Uber Drivers Granted Class Action Status in Closely Watched Case

A California federal judge recently certified a class of Uber drivers who are seeking employee status. The Court’s ruling in O’Connor et al. v. Uber Technologies, Inc. et al. could potentially reshape the emerging “sharing economy,” which is based upon technology platforms enabling users to arrange and purchase services from third-party providers of such services.

In March of 2015, we reported on the O’Connor case, which is venued in the U.S. District Court in San Francisco. The Uber drivers in O’Connor claim that, although Uber classifies them as independent contractors, they are actually employees and are therefore owed certain benefits, reimbursements, and protections. Whether an Uber driver is an independent contractor or an employee is of great consequence to Transportation Network Companies (“TNC”), such as Uber, and the sharing economy as a whole, as California labor laws confer many protections on employees, while independent contractors receive minimal protection. The issue is also of great consequence for purposes of vicarious liability. Whether TNC drivers are considered employees or independent contractors is determinative as to whether TNCs can be found vicariously liable for their drivers.

On March 11, 2015, the O’Connor Court ruled whether an Uber driver is an employee or independent contractor is a question for the jury. Thereafter, on September 1, 2015, the O’Connor Court ruled the Uber drivers could sue as a group on the question of whether they are employees or independent contractors. As a result of the ruling, the class action suit could potentially cover more than 160,000 California drivers.

TNCs and the sharing economy in general rely on the independent contractor model to provide a cheap and flexible workforce, and to avoid considerable operating costs and tax obligations associated with employees. If the O’Connor jury ultimately decides that the drivers are employees, the TNC business model will be dealt a significant blow.

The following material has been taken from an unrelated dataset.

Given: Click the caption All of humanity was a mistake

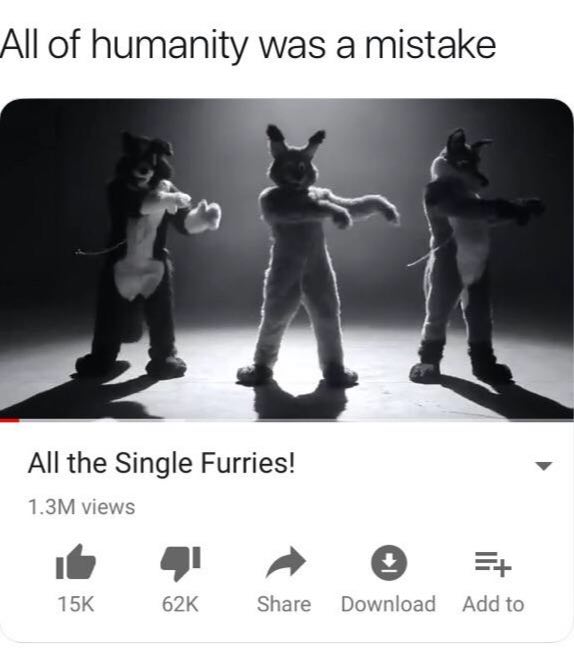Looking at the screenshot, I should 248,45.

The California legislature has drafted legislation governing the TNC industry without creating logistical challenges that might stifle the new and beneficial marketplace. However, until the legislature enacts laws tailored to the unique sharing economy,

California juries will play a significant role in shaping the future of an entire industry. For these reasons, the O’Connor case will no doubt be closely watched in California and beyond.